Objectives: 1) to investigate specific 5-HT1 receptor subtypes that modulate maternal separation-induced USVs in mice; 2) to assess the behavioral specificity of these effects; and 3) to compare 5-HT1 agonists with a positive neurosteroid modulator of the GABA(A) receptor complex.
Methods: Seven-day old CFW mouse pups were isolated from their littermates and placed onto a 20 degrees C surface for 4 min. USVs between 30 and 80 kHz, grid crossing, and rectal temperature were measured in separate groups of mouse pups following subcutaneous administration of 5-HT1A and 5-HT1B receptor agonists and antagonists, the neurosteroid allopregnanolone, or the benzodiazepine midazolam.
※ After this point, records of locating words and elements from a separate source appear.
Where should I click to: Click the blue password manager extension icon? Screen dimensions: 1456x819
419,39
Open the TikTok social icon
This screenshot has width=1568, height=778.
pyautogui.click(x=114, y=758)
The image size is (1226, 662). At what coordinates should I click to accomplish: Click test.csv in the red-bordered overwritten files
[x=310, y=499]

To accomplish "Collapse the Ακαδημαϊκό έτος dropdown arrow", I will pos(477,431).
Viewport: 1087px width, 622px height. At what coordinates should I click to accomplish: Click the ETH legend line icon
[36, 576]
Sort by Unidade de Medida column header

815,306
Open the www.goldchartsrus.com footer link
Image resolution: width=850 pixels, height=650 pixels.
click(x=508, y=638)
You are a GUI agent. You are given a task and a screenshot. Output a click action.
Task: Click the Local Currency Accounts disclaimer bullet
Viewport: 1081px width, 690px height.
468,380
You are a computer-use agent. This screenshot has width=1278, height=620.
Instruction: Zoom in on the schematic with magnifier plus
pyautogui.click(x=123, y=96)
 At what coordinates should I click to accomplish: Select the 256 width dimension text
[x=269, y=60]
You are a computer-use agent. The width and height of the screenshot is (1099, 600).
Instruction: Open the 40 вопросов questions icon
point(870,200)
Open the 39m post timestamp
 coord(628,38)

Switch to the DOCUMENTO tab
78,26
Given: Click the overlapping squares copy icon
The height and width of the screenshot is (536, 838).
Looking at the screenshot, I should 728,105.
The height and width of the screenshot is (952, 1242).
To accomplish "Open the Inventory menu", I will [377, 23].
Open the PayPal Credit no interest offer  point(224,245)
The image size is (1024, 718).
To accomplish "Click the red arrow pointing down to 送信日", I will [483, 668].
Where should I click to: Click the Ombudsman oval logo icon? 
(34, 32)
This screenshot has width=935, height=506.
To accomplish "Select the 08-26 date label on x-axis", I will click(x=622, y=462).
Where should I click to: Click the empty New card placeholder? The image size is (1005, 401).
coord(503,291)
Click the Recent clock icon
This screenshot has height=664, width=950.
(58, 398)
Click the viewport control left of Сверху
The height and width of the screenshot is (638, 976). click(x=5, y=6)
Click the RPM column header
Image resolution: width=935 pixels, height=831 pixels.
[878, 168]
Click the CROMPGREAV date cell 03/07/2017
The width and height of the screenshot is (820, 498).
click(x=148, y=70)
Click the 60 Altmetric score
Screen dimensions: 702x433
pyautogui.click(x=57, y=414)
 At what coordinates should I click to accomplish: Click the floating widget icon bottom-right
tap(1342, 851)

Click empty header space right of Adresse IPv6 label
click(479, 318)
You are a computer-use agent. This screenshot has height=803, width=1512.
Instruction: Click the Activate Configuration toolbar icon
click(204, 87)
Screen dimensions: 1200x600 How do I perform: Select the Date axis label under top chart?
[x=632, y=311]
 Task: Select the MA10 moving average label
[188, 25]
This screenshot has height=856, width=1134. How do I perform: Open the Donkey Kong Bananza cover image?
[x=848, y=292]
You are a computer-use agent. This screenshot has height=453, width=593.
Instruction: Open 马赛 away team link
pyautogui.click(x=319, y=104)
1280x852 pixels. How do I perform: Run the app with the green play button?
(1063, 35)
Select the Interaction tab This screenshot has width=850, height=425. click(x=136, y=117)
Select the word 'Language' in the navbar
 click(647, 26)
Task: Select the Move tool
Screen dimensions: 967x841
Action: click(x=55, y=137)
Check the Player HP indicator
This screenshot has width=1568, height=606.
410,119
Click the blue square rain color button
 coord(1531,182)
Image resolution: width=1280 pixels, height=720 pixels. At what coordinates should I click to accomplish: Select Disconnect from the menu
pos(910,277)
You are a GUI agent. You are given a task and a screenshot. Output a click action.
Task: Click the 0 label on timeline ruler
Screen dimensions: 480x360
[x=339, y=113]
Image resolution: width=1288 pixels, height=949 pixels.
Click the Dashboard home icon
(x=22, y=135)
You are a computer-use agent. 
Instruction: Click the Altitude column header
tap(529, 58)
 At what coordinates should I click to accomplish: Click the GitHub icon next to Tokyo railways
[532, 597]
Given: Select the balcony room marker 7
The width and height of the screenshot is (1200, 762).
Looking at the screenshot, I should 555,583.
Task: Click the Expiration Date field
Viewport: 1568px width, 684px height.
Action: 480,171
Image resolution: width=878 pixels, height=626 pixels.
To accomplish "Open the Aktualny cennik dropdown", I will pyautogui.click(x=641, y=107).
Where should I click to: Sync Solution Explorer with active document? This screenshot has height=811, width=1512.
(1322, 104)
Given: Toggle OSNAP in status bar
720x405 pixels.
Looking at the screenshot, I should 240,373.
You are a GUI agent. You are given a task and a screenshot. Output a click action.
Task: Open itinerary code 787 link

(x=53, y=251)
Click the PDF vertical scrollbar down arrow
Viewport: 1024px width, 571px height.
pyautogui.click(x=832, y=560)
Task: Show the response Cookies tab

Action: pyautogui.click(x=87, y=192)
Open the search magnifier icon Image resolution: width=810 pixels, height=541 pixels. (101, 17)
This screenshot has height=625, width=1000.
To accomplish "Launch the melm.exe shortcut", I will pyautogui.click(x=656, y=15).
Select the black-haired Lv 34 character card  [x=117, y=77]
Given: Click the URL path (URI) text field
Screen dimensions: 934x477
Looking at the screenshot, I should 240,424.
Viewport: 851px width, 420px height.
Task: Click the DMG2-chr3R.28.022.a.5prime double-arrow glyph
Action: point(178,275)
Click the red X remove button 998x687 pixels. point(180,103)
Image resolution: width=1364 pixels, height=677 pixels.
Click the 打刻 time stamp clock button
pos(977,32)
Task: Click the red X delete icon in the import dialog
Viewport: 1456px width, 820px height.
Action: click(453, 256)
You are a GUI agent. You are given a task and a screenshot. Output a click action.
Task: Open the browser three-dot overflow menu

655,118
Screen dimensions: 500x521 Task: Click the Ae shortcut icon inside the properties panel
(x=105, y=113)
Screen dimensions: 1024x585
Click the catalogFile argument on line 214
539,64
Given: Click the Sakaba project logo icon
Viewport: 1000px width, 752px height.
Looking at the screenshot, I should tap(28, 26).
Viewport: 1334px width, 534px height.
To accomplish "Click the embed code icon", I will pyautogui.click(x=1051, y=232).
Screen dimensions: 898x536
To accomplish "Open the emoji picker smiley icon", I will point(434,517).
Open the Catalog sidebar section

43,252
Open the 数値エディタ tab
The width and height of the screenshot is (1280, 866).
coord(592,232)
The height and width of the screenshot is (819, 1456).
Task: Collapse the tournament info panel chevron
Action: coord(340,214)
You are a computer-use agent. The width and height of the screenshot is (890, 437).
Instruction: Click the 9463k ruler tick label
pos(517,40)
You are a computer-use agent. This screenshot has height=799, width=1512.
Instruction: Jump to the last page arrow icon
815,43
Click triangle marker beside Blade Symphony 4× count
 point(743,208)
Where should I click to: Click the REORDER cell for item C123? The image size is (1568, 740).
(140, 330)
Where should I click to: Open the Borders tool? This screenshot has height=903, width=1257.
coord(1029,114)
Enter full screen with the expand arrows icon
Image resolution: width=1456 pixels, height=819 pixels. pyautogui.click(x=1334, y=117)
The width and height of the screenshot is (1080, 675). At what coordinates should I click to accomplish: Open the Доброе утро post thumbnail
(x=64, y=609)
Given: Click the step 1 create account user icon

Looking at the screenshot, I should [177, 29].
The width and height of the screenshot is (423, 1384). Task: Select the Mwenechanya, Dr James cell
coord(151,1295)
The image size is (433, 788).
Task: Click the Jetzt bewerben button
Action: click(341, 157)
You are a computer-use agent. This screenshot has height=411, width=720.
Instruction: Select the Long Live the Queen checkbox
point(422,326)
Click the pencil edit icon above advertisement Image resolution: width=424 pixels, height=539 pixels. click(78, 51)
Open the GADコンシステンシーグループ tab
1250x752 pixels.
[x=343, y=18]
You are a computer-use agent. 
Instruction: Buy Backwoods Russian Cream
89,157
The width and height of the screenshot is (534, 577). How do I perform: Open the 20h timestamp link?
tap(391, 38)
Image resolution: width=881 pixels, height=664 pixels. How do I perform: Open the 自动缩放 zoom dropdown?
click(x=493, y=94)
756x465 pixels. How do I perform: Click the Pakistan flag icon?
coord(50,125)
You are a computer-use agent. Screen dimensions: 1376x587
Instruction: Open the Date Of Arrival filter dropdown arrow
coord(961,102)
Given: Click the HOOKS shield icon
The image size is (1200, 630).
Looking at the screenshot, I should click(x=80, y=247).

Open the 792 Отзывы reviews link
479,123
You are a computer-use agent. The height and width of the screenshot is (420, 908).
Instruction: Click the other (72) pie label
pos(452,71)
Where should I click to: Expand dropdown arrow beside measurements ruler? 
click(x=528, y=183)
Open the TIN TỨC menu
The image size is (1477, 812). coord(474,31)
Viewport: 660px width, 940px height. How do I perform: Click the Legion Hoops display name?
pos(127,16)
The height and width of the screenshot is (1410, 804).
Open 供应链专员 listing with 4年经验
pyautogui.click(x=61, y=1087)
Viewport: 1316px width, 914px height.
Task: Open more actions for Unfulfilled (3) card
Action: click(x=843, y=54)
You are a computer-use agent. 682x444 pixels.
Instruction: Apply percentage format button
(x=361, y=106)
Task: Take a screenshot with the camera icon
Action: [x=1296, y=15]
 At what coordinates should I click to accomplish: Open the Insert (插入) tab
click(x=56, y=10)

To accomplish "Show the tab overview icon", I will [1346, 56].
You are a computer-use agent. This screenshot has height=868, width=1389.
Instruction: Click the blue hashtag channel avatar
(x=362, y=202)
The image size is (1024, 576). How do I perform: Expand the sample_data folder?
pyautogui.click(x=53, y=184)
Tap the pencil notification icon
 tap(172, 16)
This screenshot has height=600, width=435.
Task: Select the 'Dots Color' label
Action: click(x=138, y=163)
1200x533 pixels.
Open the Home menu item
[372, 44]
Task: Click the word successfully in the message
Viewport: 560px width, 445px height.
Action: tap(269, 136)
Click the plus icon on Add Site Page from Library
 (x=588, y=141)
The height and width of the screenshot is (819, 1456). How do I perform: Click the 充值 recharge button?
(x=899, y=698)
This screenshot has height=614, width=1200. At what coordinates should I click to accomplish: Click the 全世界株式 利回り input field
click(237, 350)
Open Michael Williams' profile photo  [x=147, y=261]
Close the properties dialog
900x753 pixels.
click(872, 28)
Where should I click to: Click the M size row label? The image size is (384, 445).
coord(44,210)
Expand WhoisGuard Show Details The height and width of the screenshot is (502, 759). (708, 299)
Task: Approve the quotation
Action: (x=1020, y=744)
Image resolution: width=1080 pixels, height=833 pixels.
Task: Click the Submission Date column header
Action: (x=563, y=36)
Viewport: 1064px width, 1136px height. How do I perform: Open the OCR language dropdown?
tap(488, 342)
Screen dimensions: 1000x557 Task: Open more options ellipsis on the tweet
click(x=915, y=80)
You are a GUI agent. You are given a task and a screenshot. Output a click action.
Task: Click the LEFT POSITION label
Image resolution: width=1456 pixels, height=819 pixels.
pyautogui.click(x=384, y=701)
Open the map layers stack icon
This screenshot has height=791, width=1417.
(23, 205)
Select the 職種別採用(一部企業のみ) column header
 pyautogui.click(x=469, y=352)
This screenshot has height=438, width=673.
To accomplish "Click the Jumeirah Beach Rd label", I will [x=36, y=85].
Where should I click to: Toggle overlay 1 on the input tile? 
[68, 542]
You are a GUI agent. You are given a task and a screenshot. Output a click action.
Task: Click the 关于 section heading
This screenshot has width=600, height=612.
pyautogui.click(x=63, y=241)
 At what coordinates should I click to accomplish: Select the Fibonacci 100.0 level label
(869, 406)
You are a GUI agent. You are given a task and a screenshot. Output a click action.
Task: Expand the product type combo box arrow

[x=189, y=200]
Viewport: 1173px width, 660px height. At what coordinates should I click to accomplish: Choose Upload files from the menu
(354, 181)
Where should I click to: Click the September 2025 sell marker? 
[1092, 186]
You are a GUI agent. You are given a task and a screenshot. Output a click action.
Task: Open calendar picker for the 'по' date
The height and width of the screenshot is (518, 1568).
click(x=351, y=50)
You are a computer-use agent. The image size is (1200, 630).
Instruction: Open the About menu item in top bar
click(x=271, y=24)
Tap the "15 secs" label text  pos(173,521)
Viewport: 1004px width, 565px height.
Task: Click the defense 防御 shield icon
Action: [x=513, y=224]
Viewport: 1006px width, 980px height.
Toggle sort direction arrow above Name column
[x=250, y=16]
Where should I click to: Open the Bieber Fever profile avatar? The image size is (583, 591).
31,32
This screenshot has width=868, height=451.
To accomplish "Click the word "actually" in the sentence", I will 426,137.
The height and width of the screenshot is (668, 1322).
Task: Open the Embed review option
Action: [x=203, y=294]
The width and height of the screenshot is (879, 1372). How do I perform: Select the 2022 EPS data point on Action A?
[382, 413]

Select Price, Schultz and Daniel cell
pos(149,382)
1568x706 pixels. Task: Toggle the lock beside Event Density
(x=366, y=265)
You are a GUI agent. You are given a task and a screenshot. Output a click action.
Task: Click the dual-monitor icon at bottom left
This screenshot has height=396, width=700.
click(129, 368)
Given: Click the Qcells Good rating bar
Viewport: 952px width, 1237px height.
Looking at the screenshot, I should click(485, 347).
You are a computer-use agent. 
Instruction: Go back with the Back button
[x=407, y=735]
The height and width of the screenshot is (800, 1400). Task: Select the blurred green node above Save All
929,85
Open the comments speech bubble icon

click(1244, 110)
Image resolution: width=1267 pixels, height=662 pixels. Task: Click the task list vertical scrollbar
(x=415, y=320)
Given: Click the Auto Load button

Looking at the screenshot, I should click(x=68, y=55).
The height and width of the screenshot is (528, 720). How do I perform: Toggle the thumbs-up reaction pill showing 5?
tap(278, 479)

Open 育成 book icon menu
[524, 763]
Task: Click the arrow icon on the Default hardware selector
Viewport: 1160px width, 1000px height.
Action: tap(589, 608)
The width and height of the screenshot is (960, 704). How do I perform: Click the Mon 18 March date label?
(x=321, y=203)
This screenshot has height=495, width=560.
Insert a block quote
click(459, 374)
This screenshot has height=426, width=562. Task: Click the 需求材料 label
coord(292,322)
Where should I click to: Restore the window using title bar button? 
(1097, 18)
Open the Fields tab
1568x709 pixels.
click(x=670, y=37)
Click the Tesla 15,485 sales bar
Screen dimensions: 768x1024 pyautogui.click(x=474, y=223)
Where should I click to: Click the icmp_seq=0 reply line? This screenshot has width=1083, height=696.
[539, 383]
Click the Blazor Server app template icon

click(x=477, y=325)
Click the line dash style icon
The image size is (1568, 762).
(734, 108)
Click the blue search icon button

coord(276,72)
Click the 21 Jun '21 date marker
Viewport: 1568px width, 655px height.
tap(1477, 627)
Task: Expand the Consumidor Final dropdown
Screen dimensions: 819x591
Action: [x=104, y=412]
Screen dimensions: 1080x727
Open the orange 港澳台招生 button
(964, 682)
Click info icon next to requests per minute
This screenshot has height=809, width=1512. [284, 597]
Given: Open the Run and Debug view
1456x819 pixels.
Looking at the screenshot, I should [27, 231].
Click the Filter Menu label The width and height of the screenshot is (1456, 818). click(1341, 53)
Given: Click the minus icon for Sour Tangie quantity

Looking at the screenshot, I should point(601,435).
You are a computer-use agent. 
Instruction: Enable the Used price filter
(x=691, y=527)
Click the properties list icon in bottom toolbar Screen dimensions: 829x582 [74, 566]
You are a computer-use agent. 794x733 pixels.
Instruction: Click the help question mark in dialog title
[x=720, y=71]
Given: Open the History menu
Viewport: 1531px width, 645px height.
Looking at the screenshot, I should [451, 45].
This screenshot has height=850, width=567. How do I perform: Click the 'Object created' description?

Results: The 5-HT1A agonists (+)8-OH-DPAT (0.01-0.1 mg/kg) and flesinoxan (0.3-1.0 mg/kg), the selective 5-HT1B agonist CP-94,253 (0.03-30.0 mg/kg), and the mixed 5-HT1B/2C receptor agonist TFMPP (0.1-10.0 mg/kg) dose-dependently reduced USVs. These effects were reversed by the 5-HT1A receptor antagonist WAY 100,635 (0.1 mg/kg) or the 5-HT1B/D receptor antagonist GR 127935 (0.1 mg/kg). The effects of TFMPP were biphasic; low doses (i.e. 0.01 and 0.03 mg/kg) increased the rate of vocalization. Midazolam and allopregnanolone also reduced USVs. The highest doses of flesinoxan, (+)8-OH-DPAT, and allopregnanolone suppressed locomotion, whereas CP-94,253, TFMPP, and midazolam stimulated motor activity.
Conclusions: These experiments confirm that agonists at the 5-HT1 receptors and a positive allosteric modulator of the GABA(A) receptor complex decrease maternal separation-induced USVs in mice, with 5-HT1B manipulations dissociating the effects on vocalizations from sedative effects.